I wrote some time ago about Bella Figura which is an Italian expression about embracing life and living in the ‘Now’. I have, having spent time in Greece, found something similar in the Greek language however this time it is about the way you live your life and treat others.
Filotimo or philotimo is a Greek noun comprising of the words philo (verb translated as ‘to like’ or noun translating as ‘friend’) and timo (verb translating as ‘to honour’). It is hard to explain, impossible to translate in one word in any other language and so commonly used among Greeks that it is somehow believed that you are actually born with it and must stand up for it all of your life. And just because filotimo represents a way of life for Greeks it includes ideas and virtues, such as honour, justice, courage, dignity, pride, self-sacrifice, respect, freedom, gratitude and hospitality.
In the past Philhellene German Health Ministry executive, Andreas Deffner, published his book about Greece, its people, customs and the crisis plaguing the country entitled, Filotimo. In his attempt to explain the deepest meaning of the hard-to-translate word, Deffner used the simplified and humorous recipe:
Two or three positive Thoughts, A Litre of joy of life, 500 grams of Hospitality, A whole ripe Friendship, 10 drops of Helpfulness, A little pride, dignity and sense of duty.

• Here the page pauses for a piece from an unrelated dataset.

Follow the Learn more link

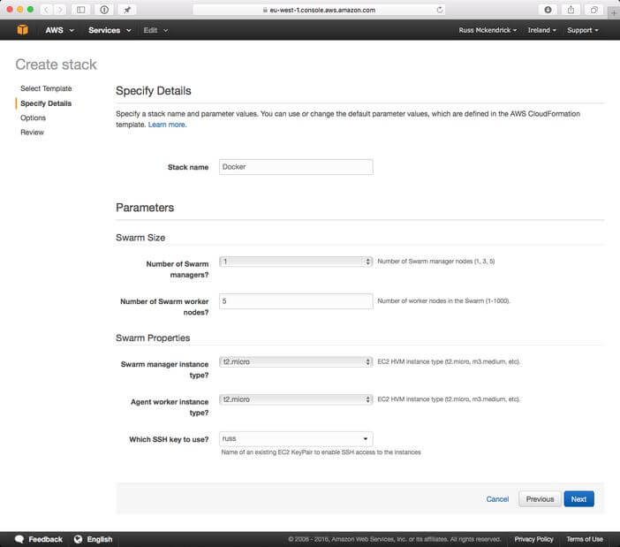coord(167,125)
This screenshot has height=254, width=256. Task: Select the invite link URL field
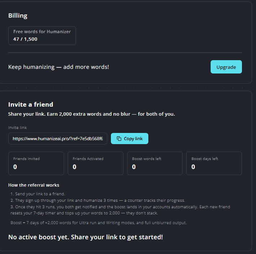(58, 138)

Philosopher Thales of Miletus also said that fhilotimo to the Greeks is like breathing. Filotimo is considered to be the highest of all virtues among Greeks and is particularly praised when adversities and misbehaviour occur. It defines behaviour within the family and society.

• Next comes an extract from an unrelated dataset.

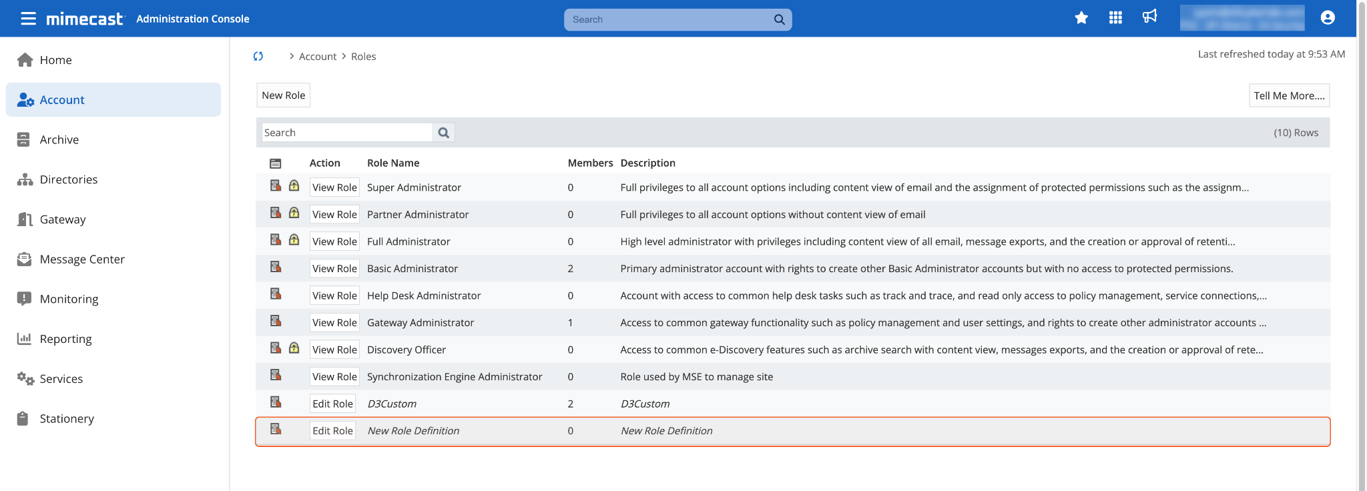Open the apps grid icon

pos(1115,18)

Learning to live with filotimo begins at an early age when children learn to show respect and love for their parents and grandparents. Growing up, they begin to feel pride for their country and ancestry, help friends with their problems and perform acts out of generosity without expecting anything in return. Being equal with others and respecting them is the key to realising what filotimo means.
In Crete during World War II, the locals risked their lives to help the Australian and British allies escape the Nazi powers, and they did so because of their filotimo, which at the time asked them to do anything within their power to fight for their country and help the foreigners who fought for them too.
I think we could all do with some filotimo in our lives. It costs nothing but is worth so much.